Stored records:
:::::
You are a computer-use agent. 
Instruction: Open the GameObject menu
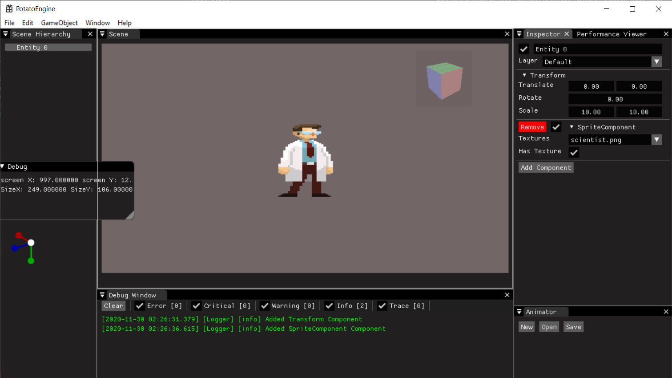coord(59,23)
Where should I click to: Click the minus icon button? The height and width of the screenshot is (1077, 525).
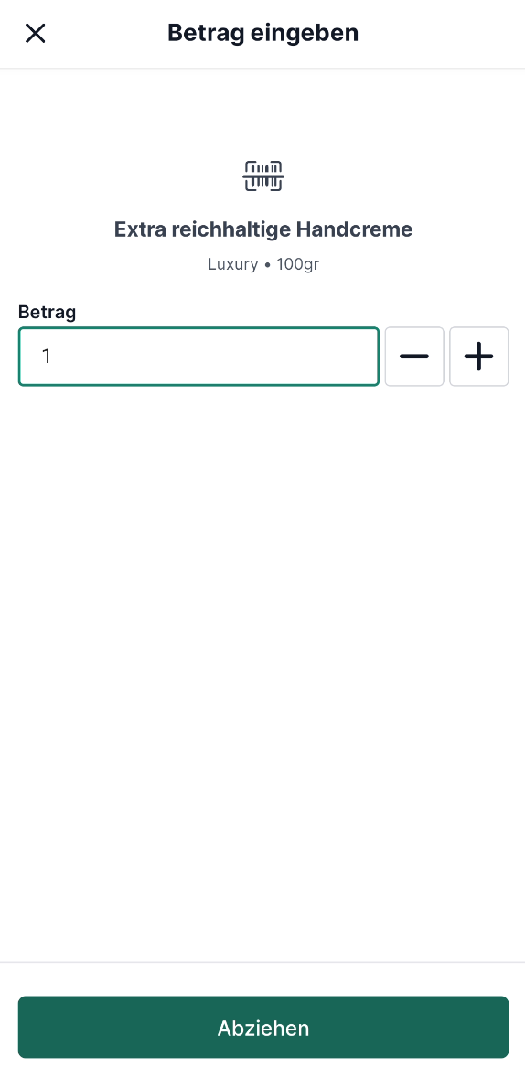[414, 357]
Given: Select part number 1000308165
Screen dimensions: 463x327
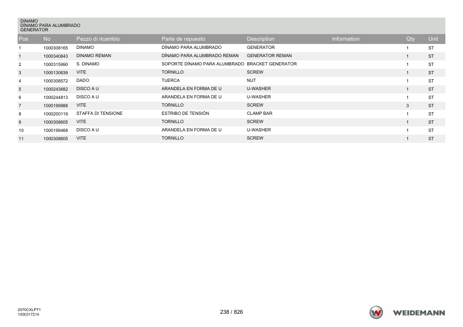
:::::
- The problem -
Restate the records word for word and drop the images.

- The answer -
You are a computer-use agent. 
Instruction: Open the GameObject menu
coord(59,23)
Where should I click to: Click the minus icon button? The height and width of the screenshot is (1077, 525).
[414, 357]
Given: Select part number 1000308165
Screen dimensions: 463x327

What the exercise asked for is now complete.